**PROVIDED INFORMATION:**
● ● ● ●

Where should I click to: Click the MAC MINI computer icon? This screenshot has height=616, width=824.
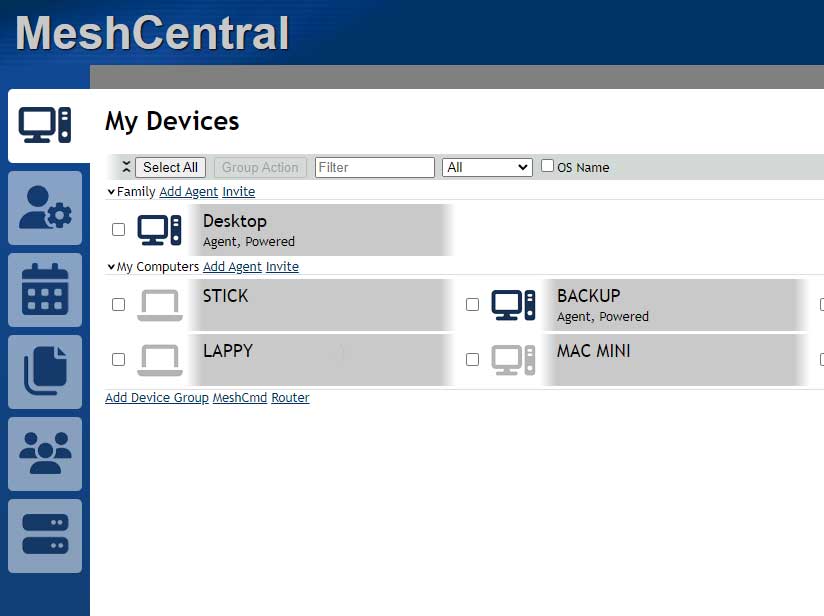(x=513, y=360)
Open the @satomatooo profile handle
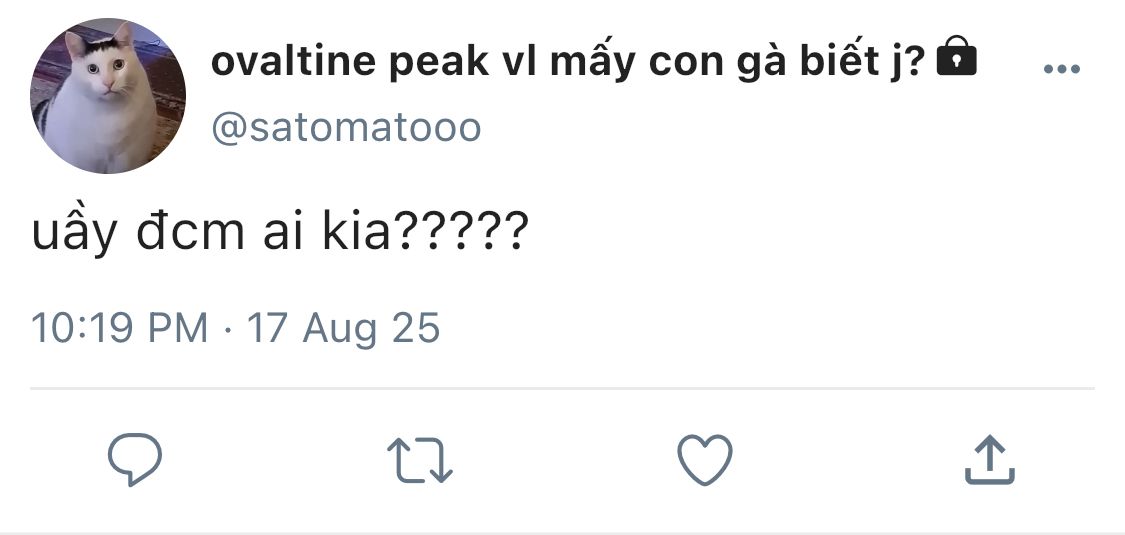This screenshot has width=1125, height=535. tap(346, 128)
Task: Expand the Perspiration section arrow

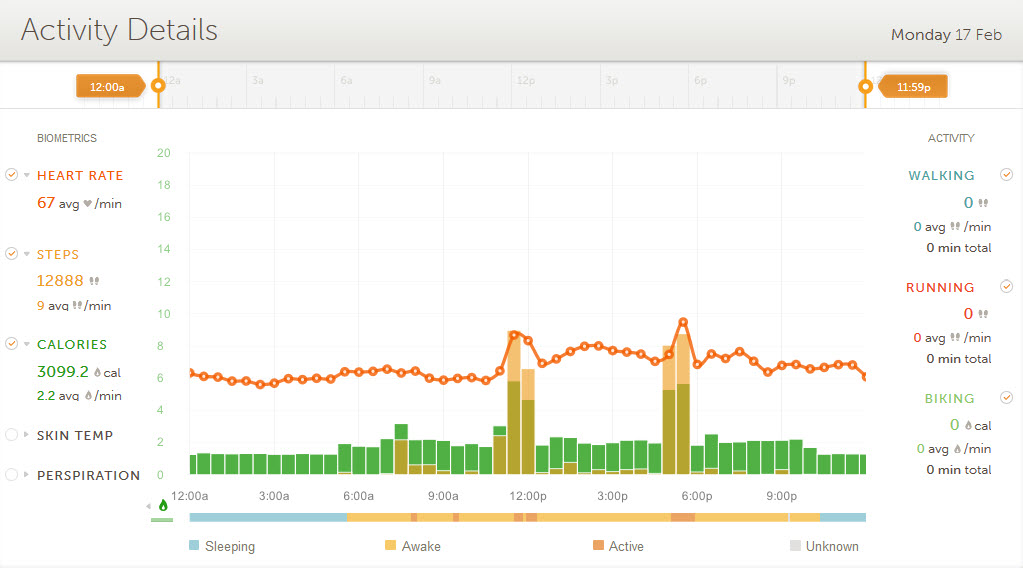Action: tap(27, 475)
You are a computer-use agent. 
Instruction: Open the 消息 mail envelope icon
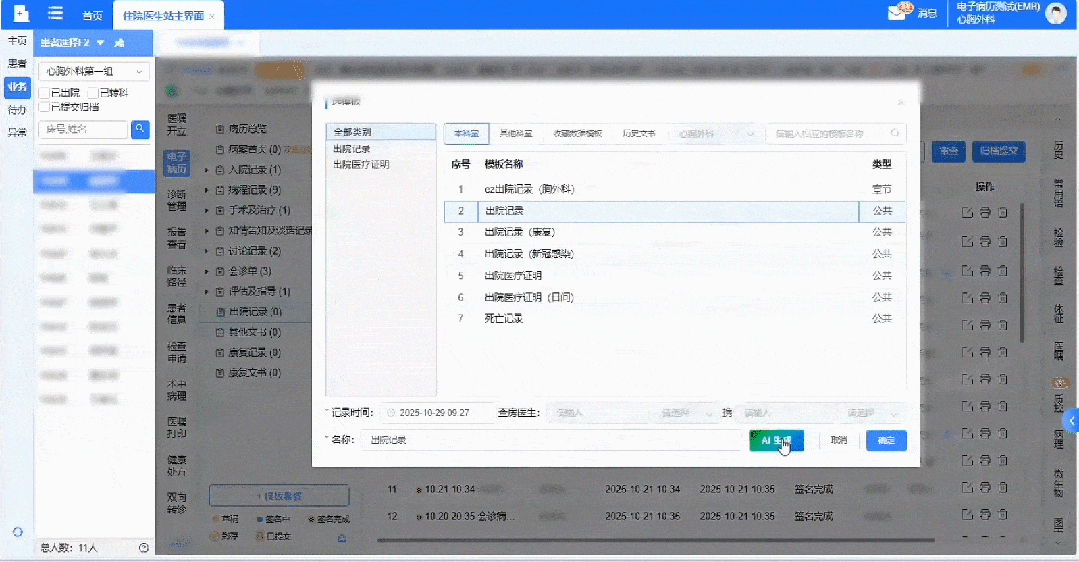[899, 13]
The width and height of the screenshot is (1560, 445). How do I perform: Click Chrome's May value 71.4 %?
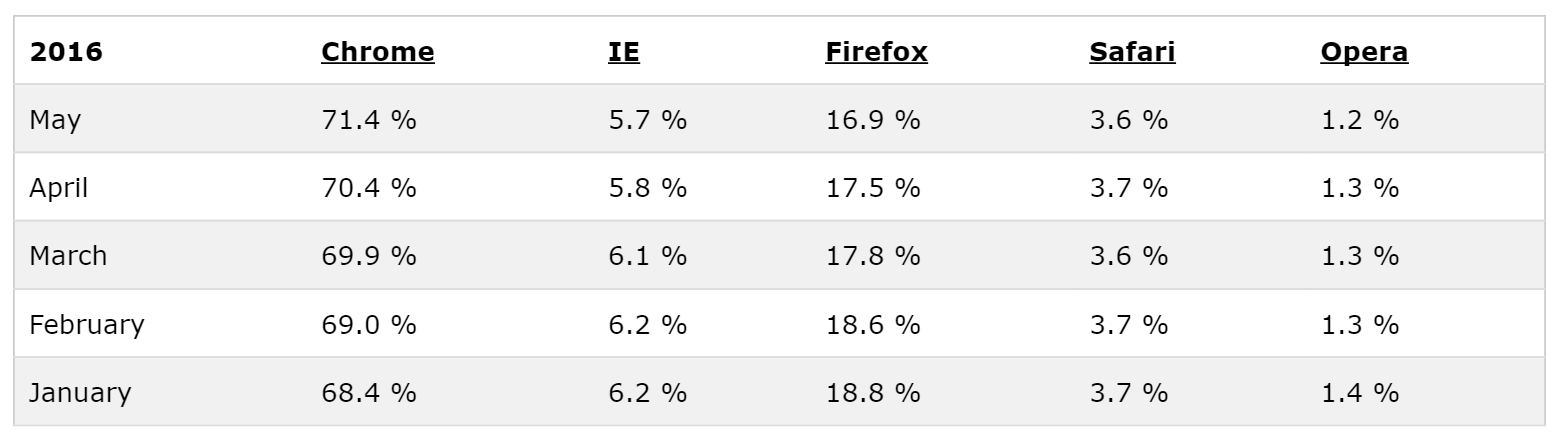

● ● ● ●

**DIRECTIONS FOR THIS TASK:**
Exact reproduction is required for the lines from the one containing "You are a computer-use agent." through the end of the material, and for those lines only, without pictures.

**ANSWER SECTION:**
You are a computer-use agent. 
Instruction: Open the 消息 mail envelope icon
[899, 13]
The width and height of the screenshot is (1560, 445). How do I perform: Click Chrome's May value 71.4 %?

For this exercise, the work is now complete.